Но он всегда скрывал свои истинные намерения и любил неверно объяснять свои поступки. Каждый раз, как он изрекал какую-нибудь неправдоподобную ложь, ему казалось, что он защищает себя от обольстительной, хотя и очевидной истины, помрачающей зрение.
Во всяком случае, после этого искупительного жертвоприношения проблема, которая его мучила, осталась нерешенной. В то время, как он думал, что порывает все узы, связывающие его с людьми, те же сомнения терзали его мозг: уничтожая эту ненужную писанину, кому же он повиновался – Богу или дьяволу, который, лишив человечество его произведения (пусть и несовершенного), лишил его современников ступени к христианству, то есть возможности избавиться от каких-то дурных инстинктов? А не оскорбляет ли он Всевышнего, отказываясь принять мир таким, каким он его создал, одновременно белоснежным и черным от грязи? Художник должен сначала сам обратиться к Христу, а потом с помощью посланного ему Богом таланта привести к нему и других. Имел ли он право отречься от этого Божественного дара, стремясь достичь нравственного совершенства и общения с Богом? Кто сумел бы ответить на эти вопросы: ни отец Матвей, ни митрополит Филарет, ни старцы из Оптиной пустыни не могли понять мятущуюся душу Гоголя и не могли бы его просветить. Раздираемый противоречивыми чувствами, будучи не в состоянии осознать, чего же именно Бог ожидает от него, он не видел больше причин влачить свое существование среди людей. Смерть и привлекала его, и в то же время пугала. Как и в детстве, ему случалось слышать голос, который доносился откуда-то издалека и называл его по имени.
В последующие дни он впал в прострацию. Сидя в кресле, протянув ноги на другой стул, прикрыв глаза, он не реагировал на суету и беспокойство его друзей, которые пытались его утешить. «Надобно же умирать, а я уже готов, и умру», – сказал он однажды вечером Хомякову. А когда граф Толстой, чтобы отвлечь его от мрачных мыслей, заговорил с ним о матери и сестрах, он возражал с благоговейным изумлением: «Что это вы говорите! Можно ли рассуждать об этих вещах, когда я готовлюсь к такой страшной минуте?» Потом он распорядился своими карманными деньгами, отдав одну часть на бедных, а другую – на церковные свечи.

## Указания к работе
Определите, соответствуют ли фрагменту о последних днях Гоголя следующие утверждения: 1. После искупительного жертвоприношения мучившая Гоголя проблема была решена. 2. Гоголь сказал Хомякову, что готов умереть. 3. Все свои карманные деньги Гоголь отдал на бедных. Для каждого утверждения ответьте «да» или «нет» и дословно процитируйте решающие слова текста.

## Представленные данные
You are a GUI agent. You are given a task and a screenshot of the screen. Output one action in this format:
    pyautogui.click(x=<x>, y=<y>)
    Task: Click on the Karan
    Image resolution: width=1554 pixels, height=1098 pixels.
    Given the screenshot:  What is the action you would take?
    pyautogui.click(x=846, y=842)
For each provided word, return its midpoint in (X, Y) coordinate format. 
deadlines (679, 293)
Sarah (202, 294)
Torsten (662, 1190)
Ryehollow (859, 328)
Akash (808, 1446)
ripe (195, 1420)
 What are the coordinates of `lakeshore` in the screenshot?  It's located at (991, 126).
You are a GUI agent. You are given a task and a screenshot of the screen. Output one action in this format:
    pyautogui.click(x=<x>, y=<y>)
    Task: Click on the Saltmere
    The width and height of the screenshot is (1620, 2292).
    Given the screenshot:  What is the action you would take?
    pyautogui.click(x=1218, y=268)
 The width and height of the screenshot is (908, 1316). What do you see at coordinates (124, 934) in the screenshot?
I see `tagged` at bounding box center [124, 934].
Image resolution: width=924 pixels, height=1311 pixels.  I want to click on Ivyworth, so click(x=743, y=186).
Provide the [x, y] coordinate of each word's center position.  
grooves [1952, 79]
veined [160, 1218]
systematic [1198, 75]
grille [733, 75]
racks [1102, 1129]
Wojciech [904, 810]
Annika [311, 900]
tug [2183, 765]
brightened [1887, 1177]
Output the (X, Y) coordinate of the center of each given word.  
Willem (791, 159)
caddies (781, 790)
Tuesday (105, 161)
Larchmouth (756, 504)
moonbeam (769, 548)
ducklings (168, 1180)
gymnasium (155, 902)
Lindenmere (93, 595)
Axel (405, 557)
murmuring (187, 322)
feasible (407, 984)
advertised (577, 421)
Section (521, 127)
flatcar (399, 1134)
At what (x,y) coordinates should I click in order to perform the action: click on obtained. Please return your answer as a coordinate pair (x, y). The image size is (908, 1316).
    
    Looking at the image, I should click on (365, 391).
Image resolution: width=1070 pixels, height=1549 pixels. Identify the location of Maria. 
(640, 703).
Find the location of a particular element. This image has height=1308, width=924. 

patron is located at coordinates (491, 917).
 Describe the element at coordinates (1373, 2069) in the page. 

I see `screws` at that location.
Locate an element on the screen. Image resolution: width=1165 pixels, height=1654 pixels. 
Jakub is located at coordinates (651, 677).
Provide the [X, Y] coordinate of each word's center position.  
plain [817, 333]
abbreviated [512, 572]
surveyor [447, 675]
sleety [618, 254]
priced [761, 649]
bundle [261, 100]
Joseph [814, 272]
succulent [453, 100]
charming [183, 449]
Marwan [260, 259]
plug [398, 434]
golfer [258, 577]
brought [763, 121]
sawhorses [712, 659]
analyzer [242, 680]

## Поле ответа
1. Нет: «после этого искупительного жертвоприношения проблема, которая его мучила, осталась нерешенной».
2. Да: «Надобно же умирать, а я уже готов, и умру», – сказал он однажды вечером Хомякову».
3. Нет: «отдав одну часть на бедных, а другую – на церковные свечи».